Experiences of families of children with spinal muscular atrophy and the healthcare professionals supporting them during the COVID-19 pandemic: A nationwide study.

Abstract

Purpose: This study aimed to explore how parents and grandparents of children with spinal muscular atrophy (SMA) perceived how the COVID-19 pandemic affected their access to medication and physiotherapy. Further, healthcare professionals' experiences of the care of children with SMA during the pandemic were explored.

Methods: Thirty-nine parents and three grandmothers of 28 children with SMA answered a web-based survey at two time-points. Telephone follow-ups were conducted with seven of the parents. Parallel focus group interviews were conducted with three interdisciplinary teams of healthcare professionals.

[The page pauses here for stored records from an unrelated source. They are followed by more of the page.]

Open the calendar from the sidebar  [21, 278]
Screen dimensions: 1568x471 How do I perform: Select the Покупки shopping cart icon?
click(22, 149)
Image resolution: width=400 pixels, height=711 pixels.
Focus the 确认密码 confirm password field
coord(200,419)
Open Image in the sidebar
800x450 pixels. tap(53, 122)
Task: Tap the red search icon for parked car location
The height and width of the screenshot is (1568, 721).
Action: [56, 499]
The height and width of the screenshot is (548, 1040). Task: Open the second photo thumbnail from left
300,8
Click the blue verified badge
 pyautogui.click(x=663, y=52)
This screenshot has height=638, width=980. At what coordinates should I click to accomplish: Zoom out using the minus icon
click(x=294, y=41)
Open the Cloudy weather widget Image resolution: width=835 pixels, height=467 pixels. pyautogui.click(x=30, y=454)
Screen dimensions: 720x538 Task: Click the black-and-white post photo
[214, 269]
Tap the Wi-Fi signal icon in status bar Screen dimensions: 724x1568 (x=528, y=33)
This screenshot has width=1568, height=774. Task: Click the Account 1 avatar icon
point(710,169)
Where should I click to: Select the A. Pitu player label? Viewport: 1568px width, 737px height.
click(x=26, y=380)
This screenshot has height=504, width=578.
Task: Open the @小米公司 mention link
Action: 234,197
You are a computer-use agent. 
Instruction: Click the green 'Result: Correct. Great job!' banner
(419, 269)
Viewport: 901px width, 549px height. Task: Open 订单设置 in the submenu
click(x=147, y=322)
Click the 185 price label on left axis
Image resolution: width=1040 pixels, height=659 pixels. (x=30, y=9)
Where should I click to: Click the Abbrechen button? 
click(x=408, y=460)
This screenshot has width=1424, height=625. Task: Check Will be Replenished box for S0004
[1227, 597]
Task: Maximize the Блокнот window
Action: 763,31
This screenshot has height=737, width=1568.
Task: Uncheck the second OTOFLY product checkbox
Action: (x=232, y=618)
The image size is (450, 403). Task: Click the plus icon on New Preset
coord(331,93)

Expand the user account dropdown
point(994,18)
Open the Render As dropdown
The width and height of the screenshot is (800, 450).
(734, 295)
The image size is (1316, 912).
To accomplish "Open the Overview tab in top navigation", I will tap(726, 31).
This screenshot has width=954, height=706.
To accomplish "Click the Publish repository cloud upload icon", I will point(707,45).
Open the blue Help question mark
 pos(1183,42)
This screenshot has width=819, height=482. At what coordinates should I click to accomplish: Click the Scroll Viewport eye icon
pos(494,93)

Results: Results showed that 21 family members, 12 children, and nine parents in the study tested positive for COVID-19 during the pandemic. None of the children became seriously ill. All respondents, however, indicated that the pandemic had a significant impact on their everyday life. It made socializing difficult for the children and reduced their access to physiotherapy, hydrotherapy, and personal care attendants. The pandemic also influenced the location of some nusinersen treatments. The professionals reported that, although much of their work continued as usual, they experienced increased stress from their role in nusinersen assessments.

Conclusion: These results suggest that it may be valuable to find ways for healthcare professionals to support each other and to support their efforts to help severely ill children and their families now that healthcare systems have opened up again.